Expanding on the teepee lay, the star will help promote longevity within your structure.

  • Build a full-sized teepee that is already burning
  • Point out five pieces of wood in a star shape around the teepee. The logs should burn from the center out.
  • As we are building this in a fire pit, the logs will slide into the center of the pit as they burn, ensuring the teepee stays alight for longer.

The Log Cabin Fire 

Log Cabin Fire 

This lay works best with wood thicknesses of around an inch, although wood that is slightly thicker at the base is ok. This thickness is ideal as it will allow the fuel to catch alight easily.

  • Start with your stack of tinder and kindling in the center of the pit. Use around a cupped hand full of tinder and cover with kindling.
  • Begin laying your material in a criss-cross pattern, with two pieces parallel, then two pieces perpendicular on top of this. You shouldn’t need more than four levels of wood.
  • It’s time to light up. Your tinder should be combustible enough to set ablaze with one match, and if built correctly, should generally take care of itself during the lighting process.
  • As the fire burns, you will add lengths of wood across the roof of the fire, creating the log cabin shape. You can also add extra wood as it continues to burn to add longevity to the fire.

How to Choose Your Wood Type

There are plenty of differences between softwoods and hardwoods, and preferences will vary. However, it is generally accepted that hardwoods are more practical. Regardless of which wood you use, ensuring the wood is properly seasoned, or fully dry, is of the most importance.

Let’s Discuss Hardwoods

Coming from flowering plants, hardwoods are denser than softwood, allowing them to burn for longer and produce more heat overall. Hardwoods require less tending to and burn cleaner with less smoke, ideal in a fire pit scenario in which people will typically gather around the fire.

If you are looking for long-lasting, clean-burning wood, some great choices are oak, ash, cherry, maple, and birch.

And What About Softwoods?

softwood

Softwood is typically cheaper and more available than hardwood, with around 80% of the wood in the world being softwood. Softwood burns faster than hardwood as it is less dense and will require more work to keep producing heat. That said, softwood tends to produce a more exciting flame thanks to the less dense structure, with aesthetically pleasing sparks and cracking sounds. Softwoods are also easier to catch alight.
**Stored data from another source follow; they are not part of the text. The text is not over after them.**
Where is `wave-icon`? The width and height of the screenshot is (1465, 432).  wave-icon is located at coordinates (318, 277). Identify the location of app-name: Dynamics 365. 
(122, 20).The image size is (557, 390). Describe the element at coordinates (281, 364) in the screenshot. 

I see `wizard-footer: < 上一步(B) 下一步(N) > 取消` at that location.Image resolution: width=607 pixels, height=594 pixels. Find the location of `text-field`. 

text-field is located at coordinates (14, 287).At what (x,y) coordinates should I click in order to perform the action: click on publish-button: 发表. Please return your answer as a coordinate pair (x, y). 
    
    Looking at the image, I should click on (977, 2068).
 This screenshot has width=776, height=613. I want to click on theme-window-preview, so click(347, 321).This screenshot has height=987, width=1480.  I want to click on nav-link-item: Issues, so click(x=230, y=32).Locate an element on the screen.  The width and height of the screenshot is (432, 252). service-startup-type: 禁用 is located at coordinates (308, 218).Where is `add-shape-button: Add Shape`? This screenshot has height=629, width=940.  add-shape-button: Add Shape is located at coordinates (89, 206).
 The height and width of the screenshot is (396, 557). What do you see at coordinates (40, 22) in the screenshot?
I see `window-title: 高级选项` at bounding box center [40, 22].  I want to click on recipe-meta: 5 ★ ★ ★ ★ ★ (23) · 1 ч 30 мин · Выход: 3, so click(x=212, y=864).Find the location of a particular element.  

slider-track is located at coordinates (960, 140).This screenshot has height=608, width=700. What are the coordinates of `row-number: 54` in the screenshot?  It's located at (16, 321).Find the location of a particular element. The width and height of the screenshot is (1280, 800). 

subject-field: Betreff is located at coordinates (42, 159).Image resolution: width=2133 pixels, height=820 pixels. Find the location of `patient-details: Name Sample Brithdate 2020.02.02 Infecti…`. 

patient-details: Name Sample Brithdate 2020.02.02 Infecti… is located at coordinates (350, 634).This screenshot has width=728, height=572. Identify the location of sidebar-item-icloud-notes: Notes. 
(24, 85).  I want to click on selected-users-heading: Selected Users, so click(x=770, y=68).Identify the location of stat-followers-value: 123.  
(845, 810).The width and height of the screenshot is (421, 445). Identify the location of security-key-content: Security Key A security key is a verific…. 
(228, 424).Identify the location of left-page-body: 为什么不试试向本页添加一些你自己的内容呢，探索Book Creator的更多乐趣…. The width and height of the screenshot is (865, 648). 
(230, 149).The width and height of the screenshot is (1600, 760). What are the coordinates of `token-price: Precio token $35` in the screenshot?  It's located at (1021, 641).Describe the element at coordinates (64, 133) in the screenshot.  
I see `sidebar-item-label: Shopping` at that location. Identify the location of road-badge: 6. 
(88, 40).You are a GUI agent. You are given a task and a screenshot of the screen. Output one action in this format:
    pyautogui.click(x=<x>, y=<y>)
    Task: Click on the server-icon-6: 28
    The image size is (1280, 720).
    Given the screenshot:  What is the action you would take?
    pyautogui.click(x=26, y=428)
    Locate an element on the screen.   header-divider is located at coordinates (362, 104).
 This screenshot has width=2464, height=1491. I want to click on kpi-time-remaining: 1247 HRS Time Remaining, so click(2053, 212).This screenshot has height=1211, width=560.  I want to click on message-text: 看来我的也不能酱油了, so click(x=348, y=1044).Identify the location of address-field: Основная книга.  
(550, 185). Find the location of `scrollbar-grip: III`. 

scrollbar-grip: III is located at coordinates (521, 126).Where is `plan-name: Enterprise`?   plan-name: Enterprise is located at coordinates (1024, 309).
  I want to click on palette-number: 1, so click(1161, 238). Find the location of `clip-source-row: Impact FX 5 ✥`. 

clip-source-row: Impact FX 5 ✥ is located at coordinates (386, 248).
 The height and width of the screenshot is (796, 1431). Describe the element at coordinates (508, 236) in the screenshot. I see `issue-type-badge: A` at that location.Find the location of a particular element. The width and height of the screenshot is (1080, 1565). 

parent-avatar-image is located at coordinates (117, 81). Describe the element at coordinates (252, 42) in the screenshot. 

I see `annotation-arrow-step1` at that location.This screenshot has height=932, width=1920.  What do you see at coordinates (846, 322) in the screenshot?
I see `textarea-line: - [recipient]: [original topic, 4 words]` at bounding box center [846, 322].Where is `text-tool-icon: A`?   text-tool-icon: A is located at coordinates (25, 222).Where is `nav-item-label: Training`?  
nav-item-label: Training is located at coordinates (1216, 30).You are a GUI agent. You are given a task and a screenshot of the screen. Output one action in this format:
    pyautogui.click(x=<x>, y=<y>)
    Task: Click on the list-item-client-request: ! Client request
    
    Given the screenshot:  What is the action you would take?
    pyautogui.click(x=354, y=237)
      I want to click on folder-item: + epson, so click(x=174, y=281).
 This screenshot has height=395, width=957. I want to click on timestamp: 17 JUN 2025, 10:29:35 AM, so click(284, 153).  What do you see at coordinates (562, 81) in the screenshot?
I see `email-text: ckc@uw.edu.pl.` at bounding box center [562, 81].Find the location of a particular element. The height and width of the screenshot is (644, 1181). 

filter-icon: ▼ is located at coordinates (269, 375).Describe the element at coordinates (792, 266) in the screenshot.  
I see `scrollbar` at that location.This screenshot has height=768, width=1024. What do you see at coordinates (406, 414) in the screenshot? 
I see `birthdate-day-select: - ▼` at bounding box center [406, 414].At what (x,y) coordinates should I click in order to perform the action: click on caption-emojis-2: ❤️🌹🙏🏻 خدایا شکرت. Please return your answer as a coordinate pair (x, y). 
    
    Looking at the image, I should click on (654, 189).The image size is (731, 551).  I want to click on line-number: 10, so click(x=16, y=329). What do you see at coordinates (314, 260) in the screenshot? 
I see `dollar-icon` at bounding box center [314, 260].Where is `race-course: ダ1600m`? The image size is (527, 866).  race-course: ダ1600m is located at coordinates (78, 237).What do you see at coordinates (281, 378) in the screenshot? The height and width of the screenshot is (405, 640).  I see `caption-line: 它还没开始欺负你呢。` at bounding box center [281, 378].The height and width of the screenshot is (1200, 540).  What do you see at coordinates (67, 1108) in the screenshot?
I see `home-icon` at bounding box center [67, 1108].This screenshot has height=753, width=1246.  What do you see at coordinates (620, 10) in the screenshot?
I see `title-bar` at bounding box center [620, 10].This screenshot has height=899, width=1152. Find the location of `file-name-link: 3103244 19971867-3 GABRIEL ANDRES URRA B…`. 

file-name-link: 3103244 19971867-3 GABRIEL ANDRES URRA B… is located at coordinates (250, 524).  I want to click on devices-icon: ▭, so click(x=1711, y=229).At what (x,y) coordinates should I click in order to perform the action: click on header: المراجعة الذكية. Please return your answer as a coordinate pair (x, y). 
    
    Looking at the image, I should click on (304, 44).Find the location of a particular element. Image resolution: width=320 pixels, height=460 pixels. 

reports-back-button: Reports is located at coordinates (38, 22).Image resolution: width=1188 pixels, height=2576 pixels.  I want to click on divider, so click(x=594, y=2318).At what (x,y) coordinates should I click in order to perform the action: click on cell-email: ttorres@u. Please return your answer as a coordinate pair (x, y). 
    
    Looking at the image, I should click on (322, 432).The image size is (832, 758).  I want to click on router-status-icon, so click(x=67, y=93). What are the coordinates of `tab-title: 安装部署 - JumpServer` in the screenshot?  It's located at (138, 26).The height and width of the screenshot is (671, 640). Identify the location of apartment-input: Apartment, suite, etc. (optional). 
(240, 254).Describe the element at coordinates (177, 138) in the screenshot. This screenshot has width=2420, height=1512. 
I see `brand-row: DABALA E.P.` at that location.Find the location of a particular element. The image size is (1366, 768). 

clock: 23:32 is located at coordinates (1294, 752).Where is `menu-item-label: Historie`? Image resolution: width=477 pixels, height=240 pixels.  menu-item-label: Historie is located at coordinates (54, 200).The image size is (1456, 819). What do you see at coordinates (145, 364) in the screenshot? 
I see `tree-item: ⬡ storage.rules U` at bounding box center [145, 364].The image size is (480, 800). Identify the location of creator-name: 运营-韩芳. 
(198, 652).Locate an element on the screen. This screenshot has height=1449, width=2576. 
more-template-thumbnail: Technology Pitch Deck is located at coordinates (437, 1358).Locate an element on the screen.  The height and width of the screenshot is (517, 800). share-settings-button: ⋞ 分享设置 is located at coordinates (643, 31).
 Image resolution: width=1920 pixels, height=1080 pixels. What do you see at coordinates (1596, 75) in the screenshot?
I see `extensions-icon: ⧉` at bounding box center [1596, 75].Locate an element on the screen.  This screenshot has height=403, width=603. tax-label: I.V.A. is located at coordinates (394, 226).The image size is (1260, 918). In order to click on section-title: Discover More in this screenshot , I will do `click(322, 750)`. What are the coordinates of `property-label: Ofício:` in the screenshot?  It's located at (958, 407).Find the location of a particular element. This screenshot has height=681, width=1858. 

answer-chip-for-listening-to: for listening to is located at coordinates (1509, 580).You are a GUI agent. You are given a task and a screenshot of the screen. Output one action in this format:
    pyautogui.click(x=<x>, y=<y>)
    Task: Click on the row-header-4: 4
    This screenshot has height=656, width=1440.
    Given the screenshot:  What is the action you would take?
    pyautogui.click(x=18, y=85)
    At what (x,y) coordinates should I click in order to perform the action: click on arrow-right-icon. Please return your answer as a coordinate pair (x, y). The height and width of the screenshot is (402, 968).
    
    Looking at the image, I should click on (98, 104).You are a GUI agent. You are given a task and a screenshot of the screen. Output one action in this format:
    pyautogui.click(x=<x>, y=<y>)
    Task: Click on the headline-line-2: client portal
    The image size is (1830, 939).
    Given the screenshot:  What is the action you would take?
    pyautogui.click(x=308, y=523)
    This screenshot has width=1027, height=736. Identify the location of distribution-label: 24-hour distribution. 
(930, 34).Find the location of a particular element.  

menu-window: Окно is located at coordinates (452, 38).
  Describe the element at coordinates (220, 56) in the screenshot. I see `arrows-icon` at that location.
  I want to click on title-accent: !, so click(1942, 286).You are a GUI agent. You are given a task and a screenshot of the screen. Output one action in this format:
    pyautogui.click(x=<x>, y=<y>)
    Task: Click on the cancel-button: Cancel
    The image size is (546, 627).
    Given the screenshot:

Choosing seasoned pine or cedar is a reliable option if you want a sparkly, wood-cracking atmosphere around your pit.

PRO-TIP

Although softwoods produce much more smoke than their hardwood counterparts, this smoke can be an effective method in repelling mosquitoes in the surrounding area and downwind of the fire pit.

Some Pointers on Safety

When handling a large fire, safety should be of primary importance. Here are some things you may not have considered:

Checking the weather report for rain might seem obvious, but you should also check wind conditions while you’re there. Especially windy days might result in difficulty catching a spark and may cause unforeseen accidents. You can also check the general wind direction to set up seating around the pit away from the direction of the smoke.

Another aspect of fire pit safety that one may easily overlook is that construction materials should never be burned. Many types of lumber used in construction are coated with potentially toxic resins designed to uphold the material for years to come. You don’t want your guests to breathe that in. Do not burn pressure-treated lumber.

Another thing to keep in mind is having a method ready to extinguish your fire. Even if you chose a safe, open location to install your fire pit, you should always consider having a water source on hand to extinguish anything that gets out of hand. You can also consider a small shovel to suffocate any burning embers remaining or even invest in a fire blanket.